A lady in New York had a beautiful black cat, named Felix, who spent his days outside and came indoors at night. One cool October evening, he disappeared. The neighbor searched for him in vain for several days. The following spring, however, Felix reappeared, looking healthy and clean. She figured he’s been out sowing his wild oats. Everything was back to normal until that autumn, when Felix disappeared again. The next spring, he returned. Perplexed, my aunt’s friend began asking neighbors for clues. Finally, she rang the bell of an older couple who lived down the street.
“A black cat?” the woman said. “Oh, yes! My husband and I hated to see him out in the cold, so we bought a cat carrier. We take him to Florida with us every winter.”
Support a Lawyer – Become a Doctor
An elderly Italian Jew wanted to unburden his guilty conscience by talking to his Rabbi. “Rabbi, during World War II, when the Germans entered Italy, I pretended to be a Catholic and changed my name from Levy to Spumoni, and I am alive today because of it.”
“Self preservation is allowable, and the fact that you never forgot that you were a Jew is admirable,” said the Rabbi.
“Rabbi, during the war, a beautiful Jewish woman knocked on my door and asked me to hide her from the Germans. I hid her in my attic, and they never found her.”
“That was a wonderful thing you did, and you have no need to feel guilty.”
“It’s worse, Rabbi. I was weak and told her she must repay me with sexual favors, which she did, repeatedly.”
“You were both in great danger and would have suffered terribly if the Germans had found her.
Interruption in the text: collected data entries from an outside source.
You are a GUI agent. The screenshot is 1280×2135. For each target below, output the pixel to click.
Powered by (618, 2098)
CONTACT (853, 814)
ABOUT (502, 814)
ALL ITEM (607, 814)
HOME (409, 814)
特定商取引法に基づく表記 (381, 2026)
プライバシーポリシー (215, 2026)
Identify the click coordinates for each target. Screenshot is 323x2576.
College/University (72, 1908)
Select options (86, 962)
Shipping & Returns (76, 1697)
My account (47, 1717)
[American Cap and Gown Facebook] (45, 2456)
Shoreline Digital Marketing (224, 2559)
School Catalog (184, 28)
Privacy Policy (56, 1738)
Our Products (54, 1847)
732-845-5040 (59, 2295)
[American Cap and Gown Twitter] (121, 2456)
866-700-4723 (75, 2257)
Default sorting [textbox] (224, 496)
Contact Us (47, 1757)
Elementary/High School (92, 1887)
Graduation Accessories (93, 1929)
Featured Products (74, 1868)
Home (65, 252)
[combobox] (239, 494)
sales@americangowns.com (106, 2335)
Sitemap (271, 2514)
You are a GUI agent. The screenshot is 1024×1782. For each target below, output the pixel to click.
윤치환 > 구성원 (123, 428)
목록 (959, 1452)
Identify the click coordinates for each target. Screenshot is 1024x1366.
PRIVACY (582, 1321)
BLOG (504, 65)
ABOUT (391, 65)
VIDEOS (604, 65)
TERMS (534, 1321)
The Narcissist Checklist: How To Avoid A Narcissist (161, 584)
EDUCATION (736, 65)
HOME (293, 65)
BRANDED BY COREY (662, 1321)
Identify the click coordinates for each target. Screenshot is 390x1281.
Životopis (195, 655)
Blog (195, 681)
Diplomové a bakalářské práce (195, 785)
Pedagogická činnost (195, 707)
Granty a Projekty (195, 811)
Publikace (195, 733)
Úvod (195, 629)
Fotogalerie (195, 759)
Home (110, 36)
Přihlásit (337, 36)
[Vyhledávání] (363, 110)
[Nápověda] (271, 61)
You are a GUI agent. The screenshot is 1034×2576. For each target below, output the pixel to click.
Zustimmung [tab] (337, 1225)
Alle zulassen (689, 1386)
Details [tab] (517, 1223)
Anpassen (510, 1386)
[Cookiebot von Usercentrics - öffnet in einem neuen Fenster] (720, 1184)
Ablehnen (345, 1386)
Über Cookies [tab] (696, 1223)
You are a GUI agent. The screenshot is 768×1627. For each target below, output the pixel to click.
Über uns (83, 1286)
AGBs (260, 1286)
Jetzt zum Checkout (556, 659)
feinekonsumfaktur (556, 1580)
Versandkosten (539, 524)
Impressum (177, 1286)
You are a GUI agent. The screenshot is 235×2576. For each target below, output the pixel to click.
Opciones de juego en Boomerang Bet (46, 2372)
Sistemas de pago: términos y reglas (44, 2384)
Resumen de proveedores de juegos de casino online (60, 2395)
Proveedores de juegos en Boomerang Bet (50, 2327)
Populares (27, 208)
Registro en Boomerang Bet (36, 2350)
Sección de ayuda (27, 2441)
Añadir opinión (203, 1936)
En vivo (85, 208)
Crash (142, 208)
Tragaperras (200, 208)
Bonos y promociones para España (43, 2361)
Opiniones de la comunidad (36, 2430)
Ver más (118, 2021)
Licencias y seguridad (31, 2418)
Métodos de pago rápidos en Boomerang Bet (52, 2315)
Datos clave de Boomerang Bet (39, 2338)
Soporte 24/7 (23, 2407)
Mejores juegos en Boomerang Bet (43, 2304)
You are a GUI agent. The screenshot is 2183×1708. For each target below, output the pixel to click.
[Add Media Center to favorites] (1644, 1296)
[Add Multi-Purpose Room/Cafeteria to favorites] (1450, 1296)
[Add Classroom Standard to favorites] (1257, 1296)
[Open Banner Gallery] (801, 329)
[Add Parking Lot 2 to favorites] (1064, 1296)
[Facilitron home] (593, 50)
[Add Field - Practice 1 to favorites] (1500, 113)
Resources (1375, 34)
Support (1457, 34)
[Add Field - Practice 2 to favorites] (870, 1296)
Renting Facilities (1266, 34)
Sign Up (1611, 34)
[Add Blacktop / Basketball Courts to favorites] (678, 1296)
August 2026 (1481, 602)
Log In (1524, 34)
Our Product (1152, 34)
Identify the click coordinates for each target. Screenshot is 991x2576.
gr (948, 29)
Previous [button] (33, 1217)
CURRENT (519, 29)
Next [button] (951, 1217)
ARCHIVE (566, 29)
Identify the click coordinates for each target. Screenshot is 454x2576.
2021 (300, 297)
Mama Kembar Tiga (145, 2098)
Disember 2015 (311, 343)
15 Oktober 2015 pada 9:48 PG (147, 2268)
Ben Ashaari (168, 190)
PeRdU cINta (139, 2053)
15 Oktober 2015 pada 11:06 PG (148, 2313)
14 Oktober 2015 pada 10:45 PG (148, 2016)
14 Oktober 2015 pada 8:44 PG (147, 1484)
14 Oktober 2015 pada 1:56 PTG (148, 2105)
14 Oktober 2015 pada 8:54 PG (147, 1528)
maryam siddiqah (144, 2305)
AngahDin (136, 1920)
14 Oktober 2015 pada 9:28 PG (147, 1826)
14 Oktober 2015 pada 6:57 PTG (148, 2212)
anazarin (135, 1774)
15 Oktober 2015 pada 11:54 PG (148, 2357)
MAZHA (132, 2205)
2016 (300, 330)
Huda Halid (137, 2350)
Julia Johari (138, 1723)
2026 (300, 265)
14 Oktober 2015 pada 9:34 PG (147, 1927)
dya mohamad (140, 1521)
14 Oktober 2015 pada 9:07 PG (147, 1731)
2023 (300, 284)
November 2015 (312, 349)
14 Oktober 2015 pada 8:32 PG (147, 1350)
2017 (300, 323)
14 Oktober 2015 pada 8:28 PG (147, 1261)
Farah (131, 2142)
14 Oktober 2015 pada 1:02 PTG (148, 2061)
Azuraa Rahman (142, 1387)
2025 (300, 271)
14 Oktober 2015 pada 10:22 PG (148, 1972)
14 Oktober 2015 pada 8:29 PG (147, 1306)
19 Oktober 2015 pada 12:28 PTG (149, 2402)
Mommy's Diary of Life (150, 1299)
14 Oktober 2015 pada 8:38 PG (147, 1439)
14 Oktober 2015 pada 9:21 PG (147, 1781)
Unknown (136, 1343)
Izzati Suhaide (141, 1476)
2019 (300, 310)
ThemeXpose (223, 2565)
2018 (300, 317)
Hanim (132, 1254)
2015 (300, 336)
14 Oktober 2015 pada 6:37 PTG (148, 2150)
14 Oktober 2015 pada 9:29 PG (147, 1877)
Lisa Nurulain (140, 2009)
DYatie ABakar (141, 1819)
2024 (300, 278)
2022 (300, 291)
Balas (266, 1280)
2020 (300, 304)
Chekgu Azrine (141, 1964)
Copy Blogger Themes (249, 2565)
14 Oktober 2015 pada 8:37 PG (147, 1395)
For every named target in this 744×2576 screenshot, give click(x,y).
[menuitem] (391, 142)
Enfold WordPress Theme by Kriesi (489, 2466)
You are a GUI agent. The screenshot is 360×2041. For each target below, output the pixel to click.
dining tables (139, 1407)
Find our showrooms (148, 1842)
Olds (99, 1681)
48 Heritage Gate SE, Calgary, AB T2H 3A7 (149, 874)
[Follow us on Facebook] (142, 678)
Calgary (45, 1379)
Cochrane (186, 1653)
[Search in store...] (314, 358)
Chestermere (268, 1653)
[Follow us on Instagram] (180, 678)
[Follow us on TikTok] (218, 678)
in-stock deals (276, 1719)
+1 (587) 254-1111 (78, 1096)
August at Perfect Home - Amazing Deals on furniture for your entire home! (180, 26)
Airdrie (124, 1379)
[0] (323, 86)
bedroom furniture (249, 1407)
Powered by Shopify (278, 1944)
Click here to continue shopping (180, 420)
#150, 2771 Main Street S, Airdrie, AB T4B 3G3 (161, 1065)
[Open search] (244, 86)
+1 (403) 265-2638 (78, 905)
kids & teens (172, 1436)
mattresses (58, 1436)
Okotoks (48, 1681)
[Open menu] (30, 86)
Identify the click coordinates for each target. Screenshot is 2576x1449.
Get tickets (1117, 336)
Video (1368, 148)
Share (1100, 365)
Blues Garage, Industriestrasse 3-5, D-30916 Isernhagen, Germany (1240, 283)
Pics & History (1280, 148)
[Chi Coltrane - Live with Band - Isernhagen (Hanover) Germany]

There is a favorable balance between good and evil, and you will be judged kindly. Give up your feelings of guilt.”
“Thank you, Rabbi. That’s a great load off my mind. But I have one more question.”
“And what is that?”
“Should I tell her the war is over?”
Pause to appreciate the beauty around you. Whether rainbow or butterfly, mountain or tree, painting or poem – whether crafted by nature or by a human hand – beauty adds a magical element to life that surpasses logic and science.
Jonathan Lockwood Huie
Stay well, do good work, and have fun.